Anxiety during pregnancy affects child behavior
The idea that a woman’s emotional state during pregnancy affects her unborn child has persisted for centuries and has, in recent years, been supported by science. Called the “fetal programming hypothesis,” it theorizes that certain disturbing factors occurring during certain sensitive periods of development in utero can “program” set points in a variety of biological systems in the unborn child. This, then, affects the ability of those biological systems to change later in life, resulting in difficulties adapting physiologically and ultimately predisposing a child to disease and disorder.
We decided to investigate the affect of high levels of anxiety during a woman’s pregnancy on her child’s susceptibility for attention deficits, hyperactivity, acting out and anxiety disorders in childhood. We also wanted to learn whether there are specific vulnerable periods during the pregnancy in which this anxiety “programs” the child’s biological system, thus increasing the fetus’ susceptibility for such disorders.
We evaluated data collected on 71 normal mothers and their 72 first-born children during pregnancy and when their children were 8 or 9. The mothers completed questionnaires to measure their anxiety levels throughout their pregnancy. When the children were 8 or 9, the mothers, a teacher, and an impartial observer completed questionnaires to measure the child’s attention and hyperactivity, acting-out behavior and anxiety level.
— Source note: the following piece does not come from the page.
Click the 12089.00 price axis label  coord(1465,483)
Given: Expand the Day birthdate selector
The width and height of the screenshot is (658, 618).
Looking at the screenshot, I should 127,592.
Our results suggest that the period between 12 and 22 weeks of the pregnancy is a particularly vulnerable period; only maternal anxiety during this period predicted childhood disorders at age 8 and 9. Importantly, the effect of anxiety affected the fetus more than any other factor, including smoking during pregnancy, low birthweight, or anxiety of the mother when the child is 8 or 9.
The results provide some of the strongest indirect evidence available today that a woman’s anxiety during pregnancy may program some set point in the early developing brain of the fetus, thus enhancing the child’s susceptibility for childhood disorders such as attention deficit, hyperactivity, acting-out and anxiety problems. Clearly, many questions on exactly how fetal programming works in humans, and how the timing, kind and duration of environmental disturbances are related to altered neurobehavioral development, are still unresolved.
Evidence from this and other studies, however, provide an impetus for developing prevention, intervention and support programs for highly anxious pregnant women. These programs could include stress reduction instructions as well as treatments to reduce anxiety and neuroendocrine reactions to stress throughout the pregnancy, or even before conception. They may benefit not only the mother but also the developing child.